Мы возвращались после заката, вымотанные не столько самой погоней, сколько безрезультатностью ее: я, Нубо, бар-Толма, Иоханан бар-Забди и одиннадцать бойцов из их апостолонов, что оказались под рукой в тот миг, когда я бросилась седлать коня.
Город был неприятно пуст. Обычно на рынках в это время при свете фонарей готовят товары на раннюю торговлю, и слышны голоса работников, но оба рынка, мимо которых лежал наш путь, Рыбный и Дровяной, казались мертвыми кладбищами. Я подумала было, что просчиталась и что уже начало шаббата, однако этого точно не могло быть, потому что шаббат был позавчера. Стражники у Дровяных ворот окликнули нас, и мне показалось, что калитку, в которую можно было войти только пешим, ведя коня или мула в поводу, открыли не сразу. Но, повторяю, мы так вымотались, что на такую мелочь не обращали внимания.
На всех четырех башнях крепости горели высокие костры, а вот уличные фонари еще не зажигали; в Верхнем городе нам попалось по дороге не более десяти прохожих, да и те, судя по виду, были рабами или слугами, посланными по срочным делам. Ни на широкой мраморной лестнице Антония, ни на Храмовой площади, ни в саду дворца Антипы, открытом для гуляний, нигде не было празднично настроенных толп, хотя после праздника Жребия наступали благоприятные дни для свадеб; правда, немало людей прогуливалось по Царской дороге, единственной, где зажгли фонари.

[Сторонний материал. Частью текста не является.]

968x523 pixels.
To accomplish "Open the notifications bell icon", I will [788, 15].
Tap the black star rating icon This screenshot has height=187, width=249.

Как раз Нижний город, который обычно рано ложился и рано вставал, напоминал растревоженный муравейник. Здесь множество домов были одноэтажными, с плоскими крышами, на которых в жаркое время устраивались спать; сейчас на многих крышах люди сидели или стояли, слышались отрывки разговоров – напряженных и тревожных. Бар-Толма заговорил с мужчиной, спешащим в одном с нами направлении, и тот сказал, что сегодня все ворота Храма оказались заперты, а во многих синагогах провозгласили харэм[25] Иешуа бар-Абду, что ложно называет себя бар-Аббой. А произошло это потому, что он противозаконно – и против провозглашенной воли первосвященника Иосифа – обвенчал самозваного царя Иешуа и блудную женщину – гречанку Марию…
Все доходило до меня, как через толстую шерстяную попону. Мы поравнялись с домом вдовы Мирьям, я вошла – зал внизу был полон мужчин с оружием, на меня посмотрели и вернулись к своим делам, – поднялась в свою комнату, рухнула на постель и как бы пропала; меня не стало ни здесь и нигде больше; и даже горя своего я не чувствовала.